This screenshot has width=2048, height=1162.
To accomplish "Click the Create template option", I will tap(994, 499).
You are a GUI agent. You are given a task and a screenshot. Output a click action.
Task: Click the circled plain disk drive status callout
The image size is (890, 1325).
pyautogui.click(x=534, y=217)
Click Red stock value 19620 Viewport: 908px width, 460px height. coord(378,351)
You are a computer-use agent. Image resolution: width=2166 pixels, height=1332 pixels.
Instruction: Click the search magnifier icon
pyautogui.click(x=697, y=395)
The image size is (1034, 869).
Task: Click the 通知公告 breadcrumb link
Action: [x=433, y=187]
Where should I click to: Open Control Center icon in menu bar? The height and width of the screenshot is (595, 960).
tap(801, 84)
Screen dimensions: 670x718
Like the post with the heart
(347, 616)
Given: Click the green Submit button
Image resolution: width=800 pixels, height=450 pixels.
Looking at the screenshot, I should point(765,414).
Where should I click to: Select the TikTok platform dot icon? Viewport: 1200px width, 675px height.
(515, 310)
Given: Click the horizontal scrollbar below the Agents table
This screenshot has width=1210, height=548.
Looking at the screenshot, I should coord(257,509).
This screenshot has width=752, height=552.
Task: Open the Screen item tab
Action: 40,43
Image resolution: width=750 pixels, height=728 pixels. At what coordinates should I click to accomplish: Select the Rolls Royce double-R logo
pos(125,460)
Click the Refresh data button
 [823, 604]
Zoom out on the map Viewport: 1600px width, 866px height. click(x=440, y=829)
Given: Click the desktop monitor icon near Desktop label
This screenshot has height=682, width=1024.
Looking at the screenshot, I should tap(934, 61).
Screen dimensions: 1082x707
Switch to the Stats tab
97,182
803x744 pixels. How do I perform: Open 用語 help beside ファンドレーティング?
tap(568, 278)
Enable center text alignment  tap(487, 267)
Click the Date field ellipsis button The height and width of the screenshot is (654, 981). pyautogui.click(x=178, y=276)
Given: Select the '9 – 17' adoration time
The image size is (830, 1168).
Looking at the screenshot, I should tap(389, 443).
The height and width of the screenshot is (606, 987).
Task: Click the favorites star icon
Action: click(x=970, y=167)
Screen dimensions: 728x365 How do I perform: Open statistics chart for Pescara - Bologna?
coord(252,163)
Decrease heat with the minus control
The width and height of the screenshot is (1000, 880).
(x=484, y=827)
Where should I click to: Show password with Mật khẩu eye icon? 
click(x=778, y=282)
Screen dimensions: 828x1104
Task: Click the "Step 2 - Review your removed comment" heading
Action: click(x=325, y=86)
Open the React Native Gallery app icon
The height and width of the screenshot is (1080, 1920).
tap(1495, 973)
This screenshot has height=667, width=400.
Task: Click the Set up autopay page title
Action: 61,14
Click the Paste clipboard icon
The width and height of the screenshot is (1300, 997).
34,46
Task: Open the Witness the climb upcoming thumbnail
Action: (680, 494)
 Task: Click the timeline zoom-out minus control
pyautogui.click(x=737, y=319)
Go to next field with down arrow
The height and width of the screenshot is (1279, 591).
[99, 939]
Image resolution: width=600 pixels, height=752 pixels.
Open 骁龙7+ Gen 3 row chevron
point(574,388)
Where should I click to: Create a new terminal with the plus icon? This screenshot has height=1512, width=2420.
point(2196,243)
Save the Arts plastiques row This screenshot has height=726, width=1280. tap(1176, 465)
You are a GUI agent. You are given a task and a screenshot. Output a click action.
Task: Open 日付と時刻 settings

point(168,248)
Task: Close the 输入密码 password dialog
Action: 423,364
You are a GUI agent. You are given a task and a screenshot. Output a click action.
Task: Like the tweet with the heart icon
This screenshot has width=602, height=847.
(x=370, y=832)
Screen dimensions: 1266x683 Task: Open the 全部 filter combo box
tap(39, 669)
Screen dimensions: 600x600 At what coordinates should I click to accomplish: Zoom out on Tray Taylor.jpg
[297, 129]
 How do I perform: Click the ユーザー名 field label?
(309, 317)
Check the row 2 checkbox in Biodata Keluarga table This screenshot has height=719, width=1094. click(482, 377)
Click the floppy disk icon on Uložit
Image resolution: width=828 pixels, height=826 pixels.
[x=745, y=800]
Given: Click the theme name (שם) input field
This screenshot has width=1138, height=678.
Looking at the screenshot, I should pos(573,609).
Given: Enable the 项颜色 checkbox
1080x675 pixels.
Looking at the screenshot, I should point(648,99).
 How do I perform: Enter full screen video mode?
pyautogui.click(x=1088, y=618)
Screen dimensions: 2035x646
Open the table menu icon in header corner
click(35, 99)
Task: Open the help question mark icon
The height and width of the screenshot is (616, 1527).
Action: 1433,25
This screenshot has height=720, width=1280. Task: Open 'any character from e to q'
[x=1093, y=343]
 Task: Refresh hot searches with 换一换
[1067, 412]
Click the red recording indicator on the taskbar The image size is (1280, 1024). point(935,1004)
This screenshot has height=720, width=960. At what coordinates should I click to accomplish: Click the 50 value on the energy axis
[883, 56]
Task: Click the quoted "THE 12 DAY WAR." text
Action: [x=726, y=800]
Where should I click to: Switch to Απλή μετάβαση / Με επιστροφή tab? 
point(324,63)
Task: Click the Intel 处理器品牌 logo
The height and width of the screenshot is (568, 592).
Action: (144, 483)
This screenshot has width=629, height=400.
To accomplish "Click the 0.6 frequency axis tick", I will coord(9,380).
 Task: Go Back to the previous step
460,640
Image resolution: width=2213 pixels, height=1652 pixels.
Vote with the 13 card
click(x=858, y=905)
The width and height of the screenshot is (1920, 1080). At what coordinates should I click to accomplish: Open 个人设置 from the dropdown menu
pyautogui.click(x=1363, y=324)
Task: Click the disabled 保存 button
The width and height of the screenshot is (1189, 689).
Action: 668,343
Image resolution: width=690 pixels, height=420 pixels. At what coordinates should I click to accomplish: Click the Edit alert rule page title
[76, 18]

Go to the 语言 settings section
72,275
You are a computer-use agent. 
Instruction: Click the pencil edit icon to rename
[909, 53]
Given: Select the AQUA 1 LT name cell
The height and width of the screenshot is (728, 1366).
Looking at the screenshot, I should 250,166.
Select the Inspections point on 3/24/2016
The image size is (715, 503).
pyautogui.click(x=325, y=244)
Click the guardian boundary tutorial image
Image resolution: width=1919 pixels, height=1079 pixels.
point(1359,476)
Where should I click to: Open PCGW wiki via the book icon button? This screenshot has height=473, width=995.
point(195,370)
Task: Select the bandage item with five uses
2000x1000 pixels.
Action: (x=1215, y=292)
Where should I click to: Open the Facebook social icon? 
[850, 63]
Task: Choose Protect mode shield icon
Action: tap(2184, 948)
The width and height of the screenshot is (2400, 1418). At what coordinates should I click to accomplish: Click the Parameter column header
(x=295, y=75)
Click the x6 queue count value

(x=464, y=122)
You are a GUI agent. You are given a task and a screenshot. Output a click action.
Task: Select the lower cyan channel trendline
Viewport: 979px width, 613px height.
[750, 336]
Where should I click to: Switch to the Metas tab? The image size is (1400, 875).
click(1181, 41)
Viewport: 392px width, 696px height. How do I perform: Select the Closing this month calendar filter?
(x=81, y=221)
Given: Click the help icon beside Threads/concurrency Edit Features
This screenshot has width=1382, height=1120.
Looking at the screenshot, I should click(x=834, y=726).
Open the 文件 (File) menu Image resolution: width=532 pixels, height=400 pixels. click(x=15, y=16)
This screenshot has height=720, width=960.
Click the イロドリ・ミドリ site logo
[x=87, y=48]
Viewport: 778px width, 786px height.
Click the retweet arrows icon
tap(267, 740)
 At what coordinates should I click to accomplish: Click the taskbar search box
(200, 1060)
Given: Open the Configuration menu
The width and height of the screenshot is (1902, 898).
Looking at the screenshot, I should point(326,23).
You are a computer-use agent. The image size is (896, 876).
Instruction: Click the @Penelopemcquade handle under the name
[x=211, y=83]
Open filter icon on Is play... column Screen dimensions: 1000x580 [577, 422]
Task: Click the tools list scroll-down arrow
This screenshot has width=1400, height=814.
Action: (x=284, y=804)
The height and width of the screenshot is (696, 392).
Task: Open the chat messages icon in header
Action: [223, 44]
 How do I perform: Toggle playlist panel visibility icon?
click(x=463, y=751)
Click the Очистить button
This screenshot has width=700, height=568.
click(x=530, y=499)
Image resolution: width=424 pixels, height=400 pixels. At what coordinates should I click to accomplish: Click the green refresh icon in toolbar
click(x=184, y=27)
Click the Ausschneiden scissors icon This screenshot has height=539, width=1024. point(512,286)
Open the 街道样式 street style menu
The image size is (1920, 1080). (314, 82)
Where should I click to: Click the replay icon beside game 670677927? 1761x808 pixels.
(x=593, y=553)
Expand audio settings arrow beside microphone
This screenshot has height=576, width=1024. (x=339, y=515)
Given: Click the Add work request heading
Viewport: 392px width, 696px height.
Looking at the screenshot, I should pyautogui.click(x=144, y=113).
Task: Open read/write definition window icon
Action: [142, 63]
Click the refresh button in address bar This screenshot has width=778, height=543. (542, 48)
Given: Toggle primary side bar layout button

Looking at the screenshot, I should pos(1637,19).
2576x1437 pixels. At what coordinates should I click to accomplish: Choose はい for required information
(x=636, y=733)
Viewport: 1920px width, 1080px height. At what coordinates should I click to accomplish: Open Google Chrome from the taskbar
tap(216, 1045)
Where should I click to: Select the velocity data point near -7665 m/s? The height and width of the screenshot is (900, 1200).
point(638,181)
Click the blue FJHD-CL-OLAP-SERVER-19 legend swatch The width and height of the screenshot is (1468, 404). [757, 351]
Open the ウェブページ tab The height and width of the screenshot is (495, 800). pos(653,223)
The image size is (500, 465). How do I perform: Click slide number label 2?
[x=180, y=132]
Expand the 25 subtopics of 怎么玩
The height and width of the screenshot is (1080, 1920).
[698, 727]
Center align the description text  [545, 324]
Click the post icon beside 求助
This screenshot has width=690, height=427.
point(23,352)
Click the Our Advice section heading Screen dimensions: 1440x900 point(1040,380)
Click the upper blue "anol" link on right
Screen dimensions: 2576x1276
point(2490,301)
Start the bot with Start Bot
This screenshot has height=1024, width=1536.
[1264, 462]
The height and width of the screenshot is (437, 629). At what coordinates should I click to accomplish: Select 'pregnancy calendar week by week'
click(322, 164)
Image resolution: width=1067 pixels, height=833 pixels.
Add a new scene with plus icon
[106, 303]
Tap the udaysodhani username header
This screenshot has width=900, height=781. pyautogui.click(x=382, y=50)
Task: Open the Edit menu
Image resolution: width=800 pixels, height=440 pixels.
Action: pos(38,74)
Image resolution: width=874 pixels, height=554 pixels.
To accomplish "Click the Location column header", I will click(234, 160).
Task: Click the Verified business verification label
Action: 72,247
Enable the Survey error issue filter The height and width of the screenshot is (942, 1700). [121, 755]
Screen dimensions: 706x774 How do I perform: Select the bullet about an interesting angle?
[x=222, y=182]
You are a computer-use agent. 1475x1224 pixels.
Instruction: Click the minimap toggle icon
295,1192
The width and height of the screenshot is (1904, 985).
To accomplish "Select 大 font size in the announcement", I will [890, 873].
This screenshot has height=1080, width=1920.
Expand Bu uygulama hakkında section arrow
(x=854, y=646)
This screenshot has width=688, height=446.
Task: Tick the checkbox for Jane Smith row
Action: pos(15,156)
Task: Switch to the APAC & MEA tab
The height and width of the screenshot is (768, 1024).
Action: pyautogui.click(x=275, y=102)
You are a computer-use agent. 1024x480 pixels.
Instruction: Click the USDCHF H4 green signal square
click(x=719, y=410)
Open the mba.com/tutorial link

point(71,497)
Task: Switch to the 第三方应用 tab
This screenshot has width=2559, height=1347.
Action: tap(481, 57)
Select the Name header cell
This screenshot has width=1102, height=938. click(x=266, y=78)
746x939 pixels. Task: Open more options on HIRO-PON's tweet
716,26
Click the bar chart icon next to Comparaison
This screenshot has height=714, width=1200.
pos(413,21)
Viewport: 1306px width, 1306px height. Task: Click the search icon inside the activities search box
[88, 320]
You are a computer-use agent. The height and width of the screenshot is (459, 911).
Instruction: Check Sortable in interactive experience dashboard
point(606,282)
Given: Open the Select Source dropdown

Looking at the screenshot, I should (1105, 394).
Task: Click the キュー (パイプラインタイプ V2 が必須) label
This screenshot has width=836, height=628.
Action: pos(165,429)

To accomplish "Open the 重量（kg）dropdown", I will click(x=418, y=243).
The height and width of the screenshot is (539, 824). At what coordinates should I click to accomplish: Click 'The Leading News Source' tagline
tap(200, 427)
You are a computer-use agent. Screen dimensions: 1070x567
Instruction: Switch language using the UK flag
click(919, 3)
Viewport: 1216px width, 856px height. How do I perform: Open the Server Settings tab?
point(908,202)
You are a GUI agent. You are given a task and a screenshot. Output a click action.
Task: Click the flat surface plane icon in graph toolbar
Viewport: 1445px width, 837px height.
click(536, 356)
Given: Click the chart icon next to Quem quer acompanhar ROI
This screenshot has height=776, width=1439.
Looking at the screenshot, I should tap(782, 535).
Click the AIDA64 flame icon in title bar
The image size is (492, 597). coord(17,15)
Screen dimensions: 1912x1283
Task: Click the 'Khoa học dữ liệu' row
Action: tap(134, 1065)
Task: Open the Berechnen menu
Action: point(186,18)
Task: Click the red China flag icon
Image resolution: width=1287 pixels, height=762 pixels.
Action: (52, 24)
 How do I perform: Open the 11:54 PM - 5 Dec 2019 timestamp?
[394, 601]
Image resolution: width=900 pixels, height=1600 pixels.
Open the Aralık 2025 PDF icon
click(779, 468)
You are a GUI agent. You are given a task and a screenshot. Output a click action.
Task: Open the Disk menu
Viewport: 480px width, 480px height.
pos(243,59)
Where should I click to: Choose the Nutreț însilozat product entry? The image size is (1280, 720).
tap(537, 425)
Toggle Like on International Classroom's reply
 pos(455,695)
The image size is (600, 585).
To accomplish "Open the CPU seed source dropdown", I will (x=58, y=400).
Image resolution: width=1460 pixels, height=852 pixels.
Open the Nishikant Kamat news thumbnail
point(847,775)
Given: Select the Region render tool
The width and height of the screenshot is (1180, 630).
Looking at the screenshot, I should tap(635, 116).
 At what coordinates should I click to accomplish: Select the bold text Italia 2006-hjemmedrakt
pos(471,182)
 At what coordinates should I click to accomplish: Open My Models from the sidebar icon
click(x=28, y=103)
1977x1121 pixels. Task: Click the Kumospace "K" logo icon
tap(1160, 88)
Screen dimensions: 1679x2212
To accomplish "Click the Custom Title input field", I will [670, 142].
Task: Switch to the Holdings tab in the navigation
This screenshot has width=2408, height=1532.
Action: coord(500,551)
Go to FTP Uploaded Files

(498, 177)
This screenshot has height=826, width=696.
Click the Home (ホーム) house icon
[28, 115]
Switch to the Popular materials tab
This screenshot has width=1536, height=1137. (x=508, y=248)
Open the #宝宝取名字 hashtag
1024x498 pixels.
----
#### Exercise prompt:
Duplicate, without alteration, the part of the records that opens with the line containing "Where should I click to: Switch to the" and closes with the line containing "Open filter icon", including both of those lines.

#### Full output:
Where should I click to: Switch to the Metas tab? The image size is (1400, 875).
click(1181, 41)
Viewport: 392px width, 696px height. How do I perform: Select the Closing this month calendar filter?
(x=81, y=221)
Given: Click the help icon beside Threads/concurrency Edit Features
This screenshot has width=1382, height=1120.
Looking at the screenshot, I should click(x=834, y=726).
Open the 文件 (File) menu Image resolution: width=532 pixels, height=400 pixels. click(x=15, y=16)
This screenshot has height=720, width=960.
Click the イロドリ・ミドリ site logo
[x=87, y=48]
Viewport: 778px width, 786px height.
Click the retweet arrows icon
tap(267, 740)
 At what coordinates should I click to accomplish: Click the taskbar search box
(200, 1060)
Given: Open the Configuration menu
The width and height of the screenshot is (1902, 898).
Looking at the screenshot, I should point(326,23).
You are a computer-use agent. The image size is (896, 876).
Instruction: Click the @Penelopemcquade handle under the name
[x=211, y=83]
Open filter icon on Is play... column Screen dimensions: 1000x580 [577, 422]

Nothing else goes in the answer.